My husband is in the Oregon State Hospital in Portland. I told him that he better get healthy and not go off his meds again because there will be no services to help him. As bad as this last psychotic episode was for him, it’s hard to think that he won’t have another in his life.
I told him next time he will go to jail for having a mental illness, so he better not get off his meds again.
I will surely write a letter to our representatives and let them know what is on my mind. We need to raise our voices and come together for our fellow citizens who already have to live in the hell of mental illness.
Now, they are being criminalized and it’s not acceptable.

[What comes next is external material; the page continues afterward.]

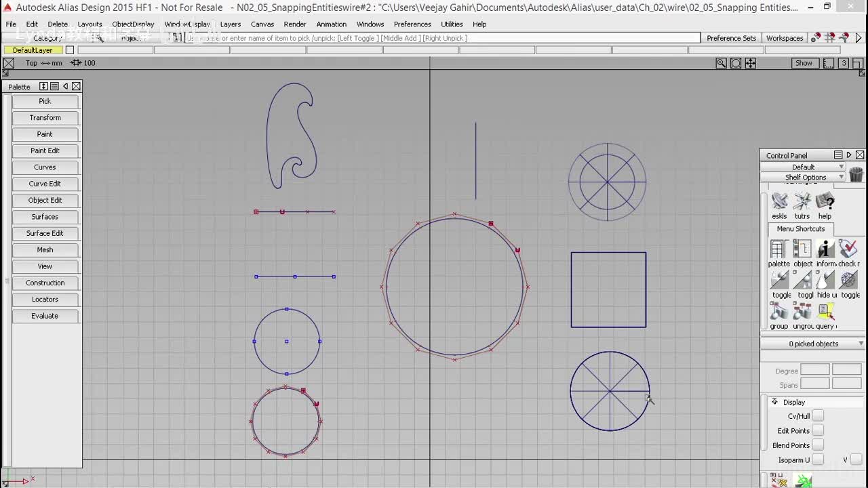Click the Surfaces palette button
The width and height of the screenshot is (868, 488).
click(x=45, y=217)
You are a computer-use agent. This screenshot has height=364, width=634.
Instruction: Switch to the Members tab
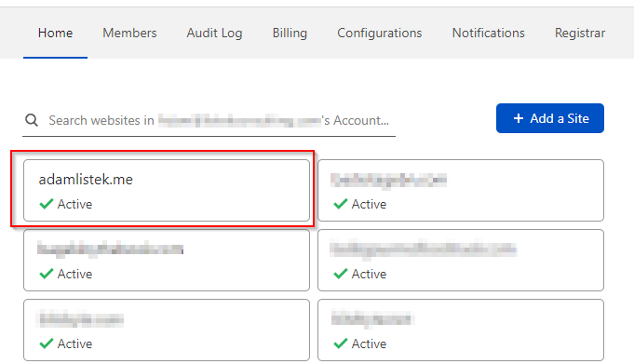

Surely incarcerating the mentally ill for their behavior when unable to access treatment is a violation of their civil rights?
Lynne, you’re exactly right but anticipating a civil rights battle which our grandchildren will fight. But you have the essential leveraging argument, which is why this site highlights crimes committed by persons with mental illness who are acutely ill and have been given poor treatment, mis-treatment, mal-treatment or no treatment at all for the illness and expected to be well regardless.